------ Stored data ------

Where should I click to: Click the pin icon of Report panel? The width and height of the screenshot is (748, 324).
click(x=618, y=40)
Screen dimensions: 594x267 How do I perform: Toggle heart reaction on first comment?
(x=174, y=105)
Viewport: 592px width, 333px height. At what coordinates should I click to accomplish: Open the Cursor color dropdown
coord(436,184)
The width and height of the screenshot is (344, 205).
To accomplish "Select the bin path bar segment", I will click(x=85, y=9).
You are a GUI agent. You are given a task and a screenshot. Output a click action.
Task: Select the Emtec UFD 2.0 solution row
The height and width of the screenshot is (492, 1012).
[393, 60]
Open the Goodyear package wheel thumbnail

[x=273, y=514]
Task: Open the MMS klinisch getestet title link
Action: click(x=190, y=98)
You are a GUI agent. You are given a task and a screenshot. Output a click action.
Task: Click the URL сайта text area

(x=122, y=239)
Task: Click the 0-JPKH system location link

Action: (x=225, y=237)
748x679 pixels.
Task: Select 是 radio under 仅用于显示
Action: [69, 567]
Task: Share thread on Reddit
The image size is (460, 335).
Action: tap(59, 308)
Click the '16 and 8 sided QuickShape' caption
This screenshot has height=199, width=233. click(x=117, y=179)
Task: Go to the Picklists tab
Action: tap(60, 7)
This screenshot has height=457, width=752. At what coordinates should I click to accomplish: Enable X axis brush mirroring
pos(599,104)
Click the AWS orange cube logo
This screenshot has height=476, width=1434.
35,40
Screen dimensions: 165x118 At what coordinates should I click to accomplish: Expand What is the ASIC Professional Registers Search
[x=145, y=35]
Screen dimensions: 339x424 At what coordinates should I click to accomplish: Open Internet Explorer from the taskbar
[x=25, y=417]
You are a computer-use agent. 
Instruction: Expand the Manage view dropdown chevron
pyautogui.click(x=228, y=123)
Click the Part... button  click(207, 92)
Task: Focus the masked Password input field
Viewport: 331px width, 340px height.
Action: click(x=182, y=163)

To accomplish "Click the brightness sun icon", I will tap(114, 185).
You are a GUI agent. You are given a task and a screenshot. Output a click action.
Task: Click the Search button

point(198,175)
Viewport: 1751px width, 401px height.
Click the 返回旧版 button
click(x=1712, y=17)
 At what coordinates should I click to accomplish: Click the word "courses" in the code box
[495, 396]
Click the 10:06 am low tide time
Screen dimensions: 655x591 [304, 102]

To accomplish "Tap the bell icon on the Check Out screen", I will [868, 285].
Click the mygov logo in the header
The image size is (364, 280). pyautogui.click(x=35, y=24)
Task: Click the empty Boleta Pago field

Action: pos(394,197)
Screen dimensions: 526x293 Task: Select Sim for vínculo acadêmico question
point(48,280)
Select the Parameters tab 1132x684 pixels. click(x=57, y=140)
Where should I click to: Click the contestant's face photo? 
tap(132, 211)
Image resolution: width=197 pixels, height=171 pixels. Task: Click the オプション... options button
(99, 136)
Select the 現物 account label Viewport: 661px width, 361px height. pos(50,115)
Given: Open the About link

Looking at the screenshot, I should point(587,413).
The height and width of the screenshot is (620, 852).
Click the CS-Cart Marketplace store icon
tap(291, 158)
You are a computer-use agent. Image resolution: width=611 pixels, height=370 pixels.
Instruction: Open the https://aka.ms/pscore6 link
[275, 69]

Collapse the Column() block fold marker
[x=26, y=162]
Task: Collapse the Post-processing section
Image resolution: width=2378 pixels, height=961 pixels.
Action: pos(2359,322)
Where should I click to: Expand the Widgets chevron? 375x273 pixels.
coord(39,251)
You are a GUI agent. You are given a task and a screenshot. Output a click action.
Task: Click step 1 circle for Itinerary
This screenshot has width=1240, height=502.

------

**Task requirements**
Using the data above, repeat every line exactly.

**Output**
Where should I click to: Click the pin icon of Report panel? The width and height of the screenshot is (748, 324).
click(x=618, y=40)
Screen dimensions: 594x267 How do I perform: Toggle heart reaction on first comment?
(x=174, y=105)
Viewport: 592px width, 333px height. At what coordinates should I click to accomplish: Open the Cursor color dropdown
coord(436,184)
The width and height of the screenshot is (344, 205).
To accomplish "Select the bin path bar segment", I will click(x=85, y=9).
You are a GUI agent. You are given a task and a screenshot. Output a click action.
Task: Select the Emtec UFD 2.0 solution row
The height and width of the screenshot is (492, 1012).
[393, 60]
Open the Goodyear package wheel thumbnail

[x=273, y=514]
Task: Open the MMS klinisch getestet title link
Action: click(x=190, y=98)
You are a GUI agent. You are given a task and a screenshot. Output a click action.
Task: Click the URL сайта text area

(x=122, y=239)
Task: Click the 0-JPKH system location link

Action: (x=225, y=237)
748x679 pixels.
Task: Select 是 radio under 仅用于显示
Action: [69, 567]
Task: Share thread on Reddit
The image size is (460, 335).
Action: tap(59, 308)
Click the '16 and 8 sided QuickShape' caption
This screenshot has height=199, width=233. click(x=117, y=179)
Task: Go to the Picklists tab
Action: tap(60, 7)
This screenshot has height=457, width=752. At what coordinates should I click to accomplish: Enable X axis brush mirroring
pos(599,104)
Click the AWS orange cube logo
This screenshot has height=476, width=1434.
35,40
Screen dimensions: 165x118 At what coordinates should I click to accomplish: Expand What is the ASIC Professional Registers Search
[x=145, y=35]
Screen dimensions: 339x424 At what coordinates should I click to accomplish: Open Internet Explorer from the taskbar
[x=25, y=417]
You are a computer-use agent. 
Instruction: Expand the Manage view dropdown chevron
pyautogui.click(x=228, y=123)
Click the Part... button  click(207, 92)
Task: Focus the masked Password input field
Viewport: 331px width, 340px height.
Action: click(x=182, y=163)

To accomplish "Click the brightness sun icon", I will tap(114, 185).
You are a GUI agent. You are given a task and a screenshot. Output a click action.
Task: Click the Search button

point(198,175)
Viewport: 1751px width, 401px height.
Click the 返回旧版 button
click(x=1712, y=17)
 At what coordinates should I click to accomplish: Click the word "courses" in the code box
[495, 396]
Click the 10:06 am low tide time
Screen dimensions: 655x591 [304, 102]

To accomplish "Tap the bell icon on the Check Out screen", I will [868, 285].
Click the mygov logo in the header
The image size is (364, 280). pyautogui.click(x=35, y=24)
Task: Click the empty Boleta Pago field

Action: pos(394,197)
Screen dimensions: 526x293 Task: Select Sim for vínculo acadêmico question
point(48,280)
Select the Parameters tab 1132x684 pixels. click(x=57, y=140)
Where should I click to: Click the contestant's face photo? 
tap(132, 211)
Image resolution: width=197 pixels, height=171 pixels. Task: Click the オプション... options button
(99, 136)
Select the 現物 account label Viewport: 661px width, 361px height. pos(50,115)
Given: Open the About link

Looking at the screenshot, I should point(587,413).
The height and width of the screenshot is (620, 852).
Click the CS-Cart Marketplace store icon
tap(291, 158)
You are a computer-use agent. Image resolution: width=611 pixels, height=370 pixels.
Instruction: Open the https://aka.ms/pscore6 link
[275, 69]

Collapse the Column() block fold marker
[x=26, y=162]
Task: Collapse the Post-processing section
Image resolution: width=2378 pixels, height=961 pixels.
Action: pos(2359,322)
Where should I click to: Expand the Widgets chevron? 375x273 pixels.
coord(39,251)
You are a GUI agent. You are given a task and a screenshot. Output a click action.
Task: Click step 1 circle for Itinerary
This screenshot has width=1240, height=502.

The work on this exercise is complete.